Как это нелепо, как жестоко — поддерживать темноту, дремучее невежество людей и, пользуясь им, выжимать из них все соки, все, что они могут отдать. В этом квинтэссенция колониализма. И Кадзи вздохнул. Митико своим ребяческим смехом, сама того не подозревая, открыла ему глаза: яркий луч высветил из окружающей мглы грозный риф, на который Кадзи сам, по доброй воле направил свой утлый челн! На «морской карте», приведшей его сюда, на рудник, этот риф не был обозначен… Он не знал о нем, когда писал о «проблемах управления колониальной рабочей силой». А если бы знал и написал?..
— Тогда было бы так! — сказал он вслух и ударил ребром ладони себе по затылку.
— Та-ак?! — Митико погладила его шею. — Зачем ты, не надо… Что ты собираешься делать?
— Если б знал, сам бы написал, как выразился почтеннейший Окидзима.
Откинувшись на спину, Кадзи уставился на яркую лампочку. Митико наклонилась и заглянула ему в лицо. Он даже не улыбнулся.
— И ничего, ничего нельзя сделать? — тихо спросила Митико.
— Как сняться с камней и не пойти ко дну?.. — проговорил Кадзи, не глядя на Митико.
Она почувствовала, что мысли мужа ушли куда-то далеко-далеко.
— Вот иной раз хочу оторваться мыслями от войны, — повернулся к ней Кадзи, — а ничего не выходит. Жизнь снова тащит назад. Впрочем, это у всех так, наверно…
Митико не поняла. Только сердцем любящей женщины ощутила, как бьется муж, пытаясь вырваться из какой-то огромной злой паутины, опутавшей его. И не могла, не знала, как спасти его.
Ей стало страшно. Казалось, что само, ее маленькое счастье вместе с ее Кадзи беспомощно барахтается в паучьих лапах и гибнет у нее на глазах.
— Придумай, сделай, чтобы все было хорошо, — прошептала она умоляюще.
— Попробую, — грустно усмехнулся Кадзи. — Помнишь, ты говорила: какой бы тяжкий гнет на нас ни взвалили, надо выстоять, надо выжить. Ты и сейчас думаешь, что в этом радость?
— Да! — сказала она твердо, и от этих слов ей самой стало легче.
А Кадзи вспомнил ухмыляющегося Окидзиму: «Уж очень ты заботишься о чистоте своей шкуры… Ну что ж, давай, покажи как выглядит честная жизнь… Если только можно назвать честной жизнь человека, уже причастного к преступлению…»
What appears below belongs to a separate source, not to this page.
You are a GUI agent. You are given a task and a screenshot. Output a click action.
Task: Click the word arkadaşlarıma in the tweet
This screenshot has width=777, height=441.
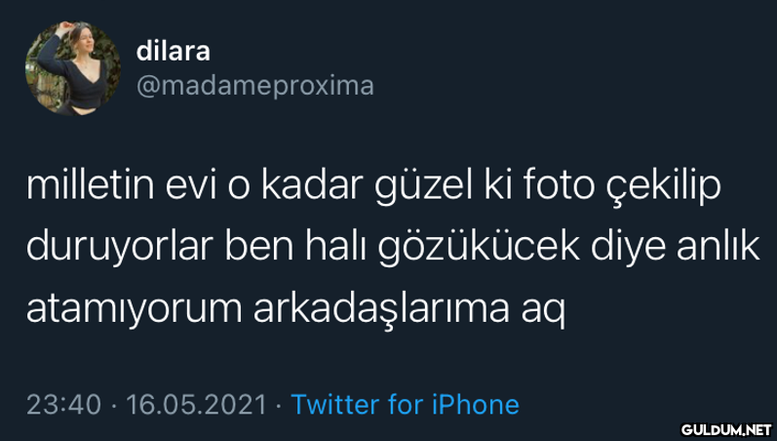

Через три недели по приказу директора спецрабочих вывели на работу. Поводом к этому послужило очередное требование правления увеличить добычу. Вообще-то по сравнению с недавним прошлым рудник достиг заметных успехов, но до выполнения плана было еще далеко. Удивляться было нечему — планы составлялись без учета реальных возможностей и отражали только потребности военной промышленности в металле. По-видимому, там, наверху, считали, что недостаток производственных мощностей может быть восполнен патриотическим духом… И соленым потом спецрабочих, где это возможно.
— Завтра начинаете работать, — объявил Окидзима старостам, — и переводитесь на общее питание — гаолян и жмыхи. Как все рабочие.
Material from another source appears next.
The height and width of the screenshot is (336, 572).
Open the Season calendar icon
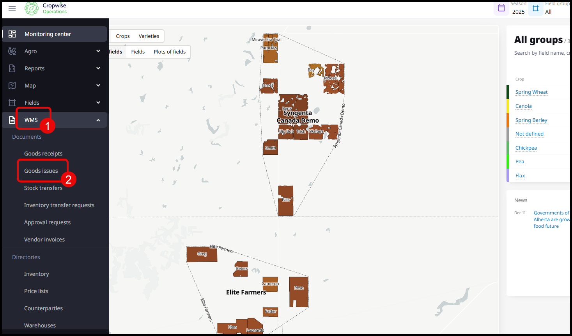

Старосты выслушали распоряжение равнодушно. За три недели отдыха спецрабочие немного отошли. Кожа, покрытая струпьями, начала очищаться, исчезла ее мертвенная, землистая бледность. Только одно не изменилось — безжизненные, бесстрастные, ничего не выражающие лица. Запертые за колючую проволоку люди бесцельно бродили, останавливались, тупо смотрели на волю за проволокой и снова бесцельно бродили по загону.
Распечатав пачку сигарет, Кадзи угостил старост. Сун, староста второго барака, взял сигарету и поблагодарил. Взял Хоу из первого барака, и Хуан из третьего, и Гао из четвертого. Главный староста Ван Тин-ли молча отвернулся. Застывшая ледяная гримаса на его лице могла сойти и за холодную улыбку. Он словно говорил: сигаретами нас не купишь. Кадзи пристально оглядел его. Высокий, с тонкими чертами лица, Ван Тин-ли не походил на простолюдина.
— Не куришь? — спросил Кадзи по-китайски.
— Раньше курил.
— Бросил?
— Хватает мучений и без того, — спокойно и тихо ответил Ван. — Покуришь раз — потом будешь мучиться без курева.
— Так называемая революционная стойкость? — иронически буркнул себе под нос Кадзи.
— Не думаю, чтобы японцы стали снабжать нас сигаретами, — сдержанно возразил Ван. — Лучше не привыкать.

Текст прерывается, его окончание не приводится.